▶ **Task goal**: Please write out the final portion of the records below exactly: the line containing "ciencia (104, 2465)", every line after it, and nothing else.

Stored items from a collection
━━━━━━

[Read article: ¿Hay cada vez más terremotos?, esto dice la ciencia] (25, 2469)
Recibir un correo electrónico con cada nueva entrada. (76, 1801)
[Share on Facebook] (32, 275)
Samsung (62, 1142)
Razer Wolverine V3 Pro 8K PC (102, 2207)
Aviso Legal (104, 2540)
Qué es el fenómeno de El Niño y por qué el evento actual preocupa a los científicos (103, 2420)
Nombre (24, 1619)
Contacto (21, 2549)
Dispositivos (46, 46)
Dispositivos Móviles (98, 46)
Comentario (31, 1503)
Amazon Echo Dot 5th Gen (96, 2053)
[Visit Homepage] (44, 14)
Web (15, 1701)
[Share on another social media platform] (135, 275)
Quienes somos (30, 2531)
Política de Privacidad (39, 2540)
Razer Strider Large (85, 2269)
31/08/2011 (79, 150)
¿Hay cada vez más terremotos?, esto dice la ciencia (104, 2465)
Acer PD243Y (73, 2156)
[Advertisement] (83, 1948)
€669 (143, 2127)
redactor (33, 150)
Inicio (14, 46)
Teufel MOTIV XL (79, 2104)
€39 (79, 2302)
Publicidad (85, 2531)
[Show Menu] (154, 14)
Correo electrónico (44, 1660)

━━━━━━

▶ **Task output**:
¿Hay cada vez más terremotos?, esto dice la ciencia (104, 2465)
Acer PD243Y (73, 2156)
[Advertisement] (83, 1948)
€669 (143, 2127)
redactor (33, 150)
Inicio (14, 46)
Teufel MOTIV XL (79, 2104)
€39 (79, 2302)
Publicidad (85, 2531)
[Show Menu] (154, 14)
Correo electrónico (44, 1660)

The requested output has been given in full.